TRAVAIL DEMANDÉ:
- A) Donnez les noms de tous les auteurs qui signent l'article sur l'algorithme de la CNAF.
- B) Reproduisez à l'identique le passage de l'article sur l'algorithme de la CNAF compris entre « Par Gabriel Geiger » et « les plus vulnérables. », bornes incluses.

TEXTE DU DOCUMENT:
━━━━━━━━━━

Par Gabriel Geiger (Lighthouse Reports), Soizic Pénicaud (Lighthouse Reports), Manon Romain et Adrien Sénécat
Publié le 4 décembre 2023
ENQUÊTE Depuis 2010, la CAF note ses treize millions de foyers d’allocataires pour orienter ses contrôles. « Le Monde » a enquêté sur ce système, accusé de discriminer les plus vulnérables.
Dis-moi qui tu es, l’algorithme dira si tu es suspect. A la Caisse nationale des allocations familiales (CNAF), où la recherche des erreurs de déclaration et des fraudes s’est industrialisée au cours des dernières années, un outil a été érigé en totem : le data mining (exploration de données). La priorisation des dossiers à contrôler repose aujourd’hui quasi exclusivement sur un « score de risque » calculé pour chaque allocataire suivant une batterie de critères personnels.
Ce système fait la fierté de l’institution, qui en vante les performances. Mais les alertes se multiplient sur les possibles dérives de cet algorithme, baptisé « data mining modèle entrant » (DMDE). Plusieurs associations ont accusé la CNAF de discriminer les plus vulnérables au sein des publics à qui elle verse chaque mois le revenu de solidarité active (RSA), les aides au logement ou encore les allocations familiales.
L’ancien Défenseur des droits Jacques Toubon a fustigé en 2020 une démarche fondée sur des « préjugés et des stéréotypes », tandis que de nombreux médias, du Monde à Radio France, en passant par StreetPress, ont documenté la détresse des allocataires face à un système implacable.
Chaque mois, 13,8 millions de foyers d’allocataires sont notés par la Caisse nationale des allocations familiales (CNAF) pour prioriser les contrôles de l’organisme. Mais la recette de cet algorithme, qui a des effets concrets sur des centaines de milliers de familles, est tenue secrète. Voici comment Le Monde et le collectif de journalistes Lighthouse Reports ont enquêté pour ouvrir la « boîte noire » du score de risque de la CNAF :
- notre méthodologie d’analyse du code source de l’algorithme est détaillée ici ;
- l’intégralité des critères utilisés par la CNAF pour noter les allocataires est consultable ici ;
- nos échanges avec la CNAF sont retracés ici ;
- transparence : Le Monde publie ici les documents transmis par la CNAF dans le cadre de cette enquête. L’association la Quadrature du Net a également mis en ligne le code source de l’algorithme ici.

━━━━━━━━━━

LIGNES DE DONNÉES:
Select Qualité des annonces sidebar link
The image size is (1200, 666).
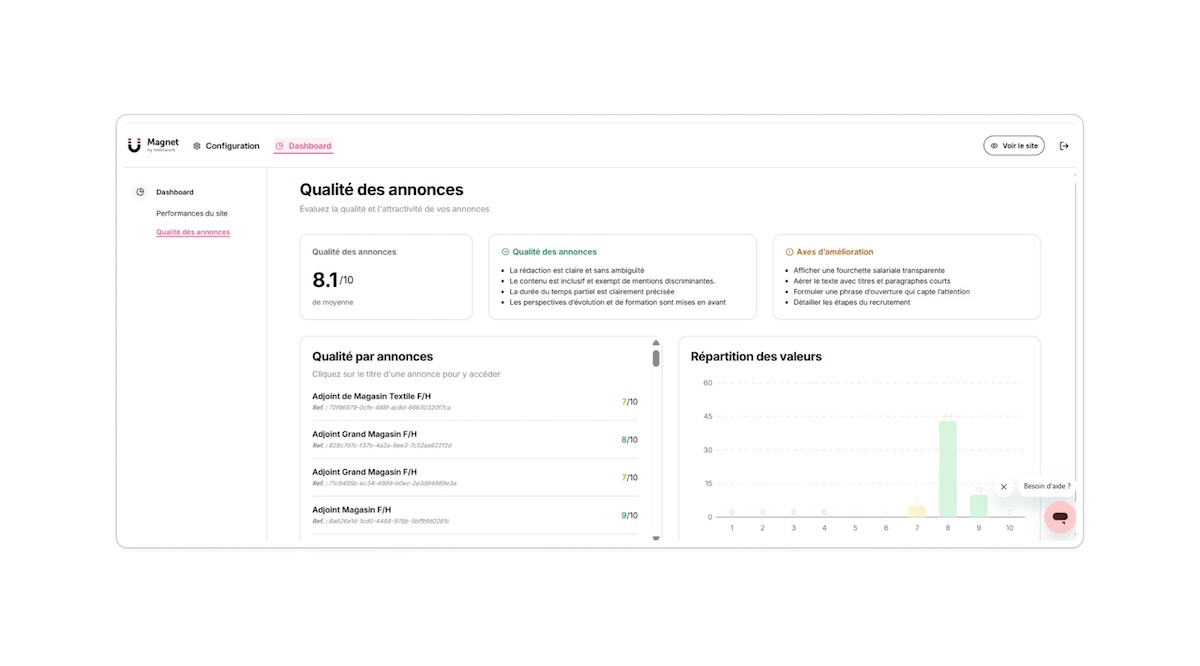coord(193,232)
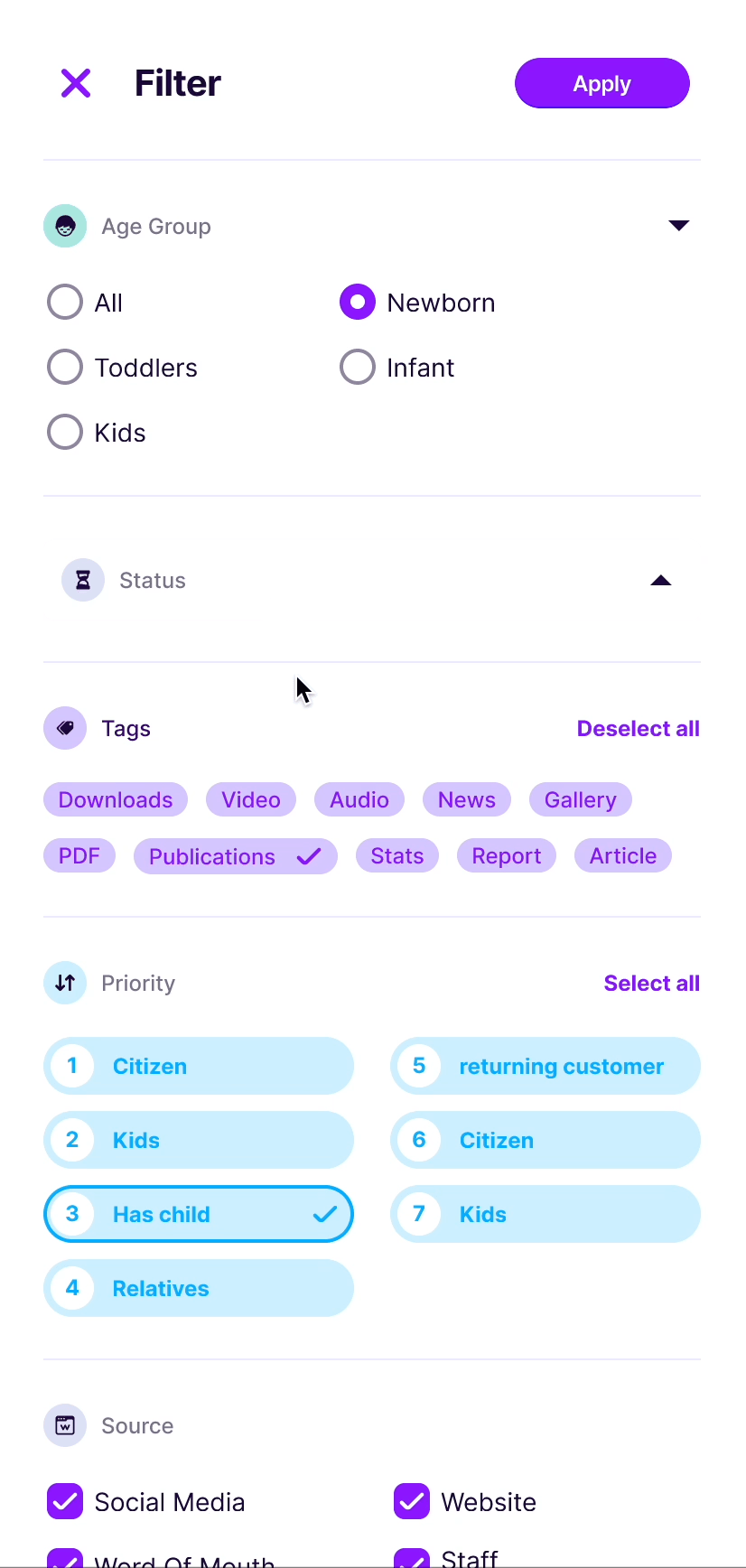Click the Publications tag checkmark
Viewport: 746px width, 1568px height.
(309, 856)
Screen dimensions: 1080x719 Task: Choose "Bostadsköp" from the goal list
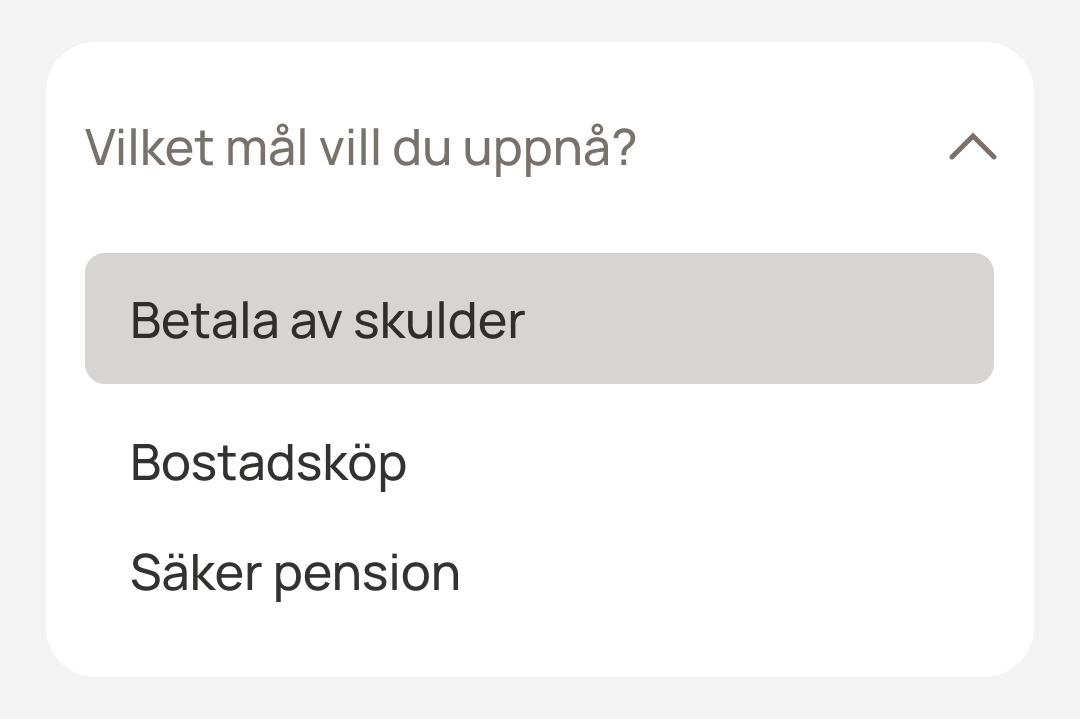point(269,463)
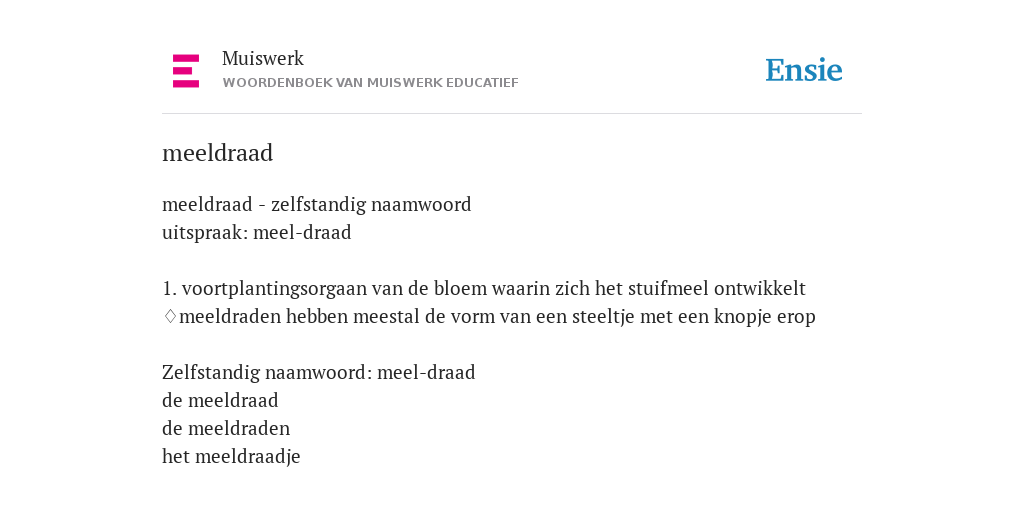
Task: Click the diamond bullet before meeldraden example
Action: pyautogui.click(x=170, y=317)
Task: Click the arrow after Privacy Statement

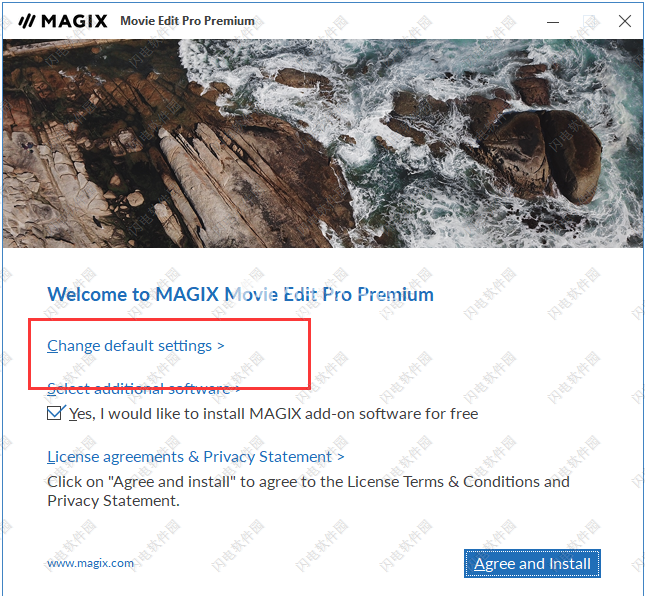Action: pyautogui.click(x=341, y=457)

━━━━━━━━━━

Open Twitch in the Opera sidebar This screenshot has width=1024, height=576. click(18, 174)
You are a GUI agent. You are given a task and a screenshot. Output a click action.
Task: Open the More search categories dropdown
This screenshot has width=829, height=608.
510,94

━━━━━━━━━━

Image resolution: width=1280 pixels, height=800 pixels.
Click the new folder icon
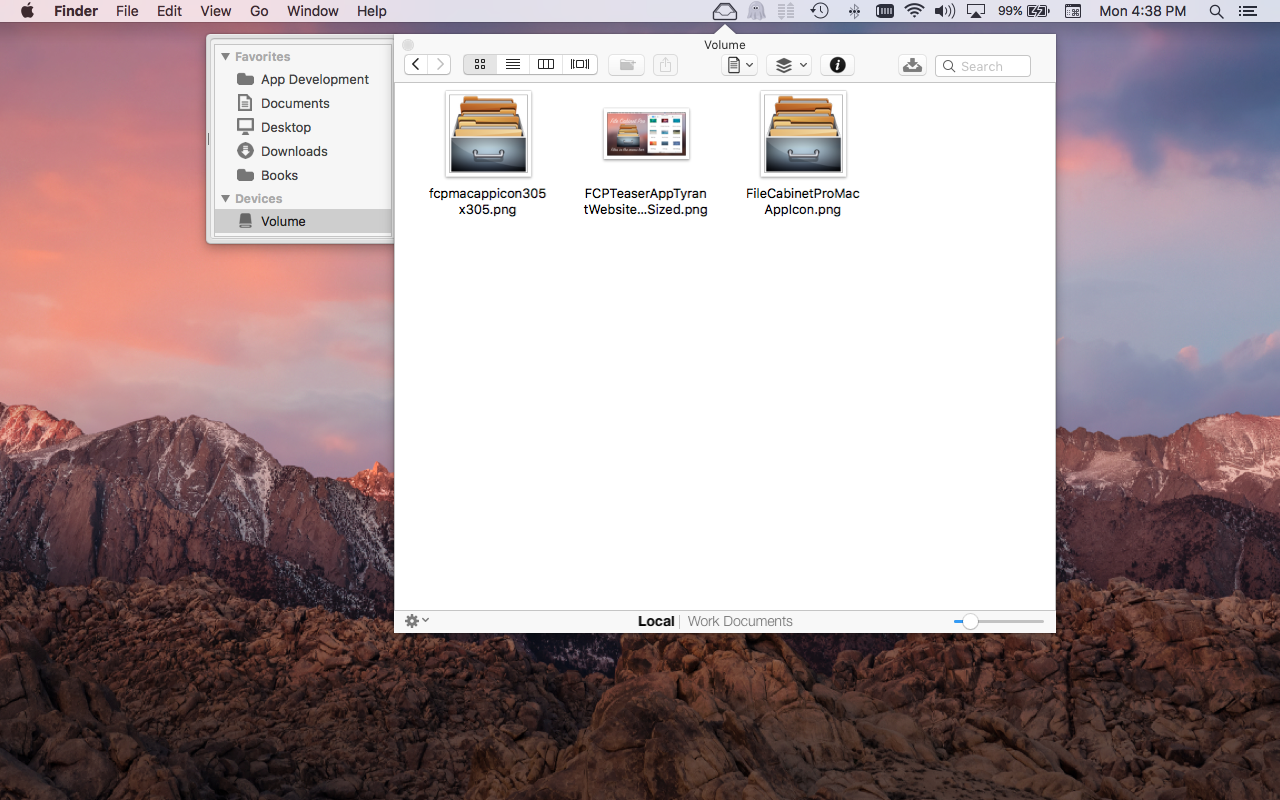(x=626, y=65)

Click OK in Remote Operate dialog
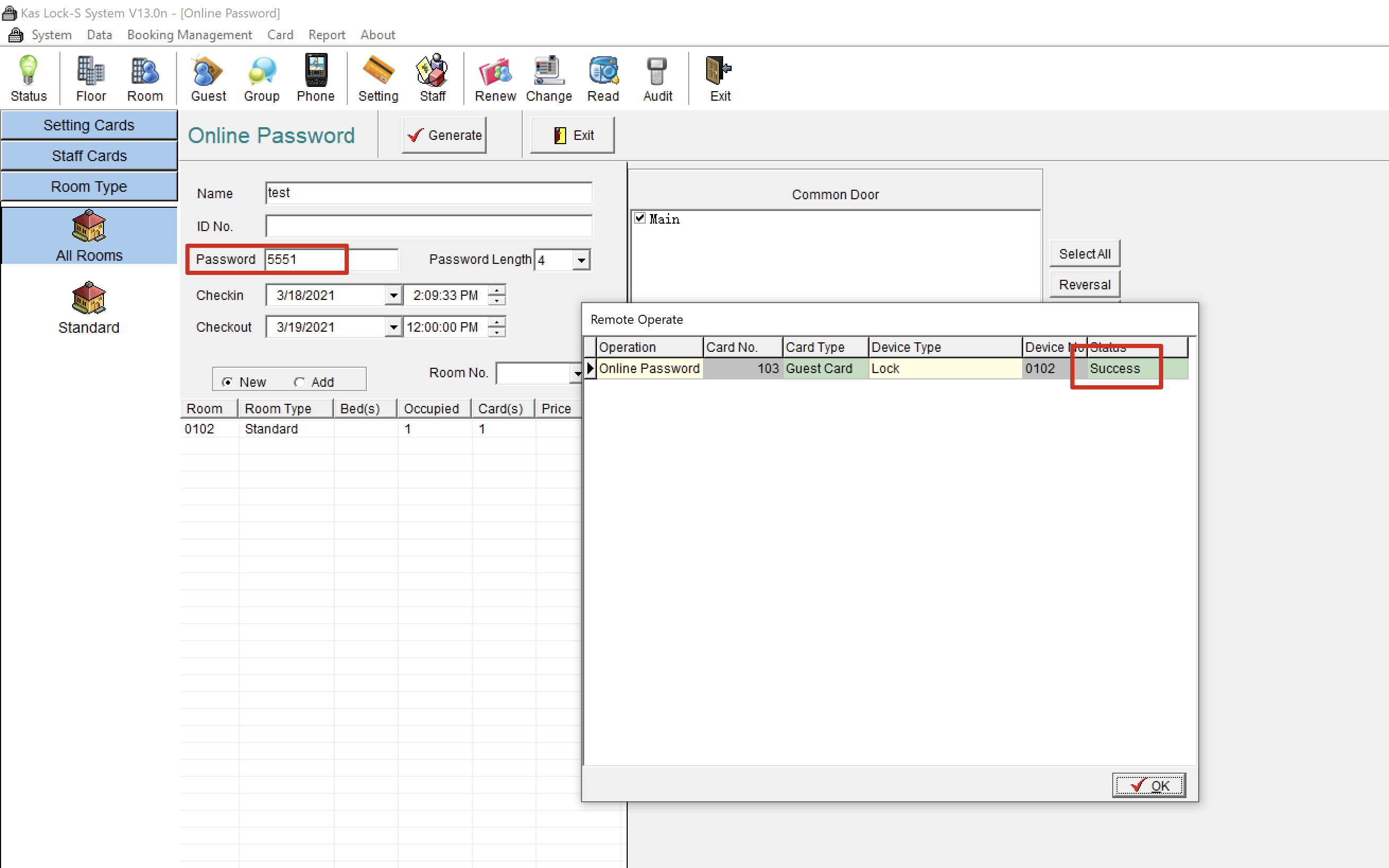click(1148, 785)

━━━━━━━━━━

RÉPONSES ATTENDUES:
- A) Gabriel Geiger, Soizic Pénicaud, Manon Romain, Adrien Sénécat

- B)
Par Gabriel Geiger (Lighthouse Reports), Soizic Pénicaud (Lighthouse Reports), Manon Romain et Adrien Sénécat
Publié le 4 décembre 2023
ENQUÊTE Depuis 2010, la CAF note ses treize millions de foyers d’allocataires pour orienter ses contrôles. « Le Monde » a enquêté sur ce système, accusé de discriminer les plus vulnérables.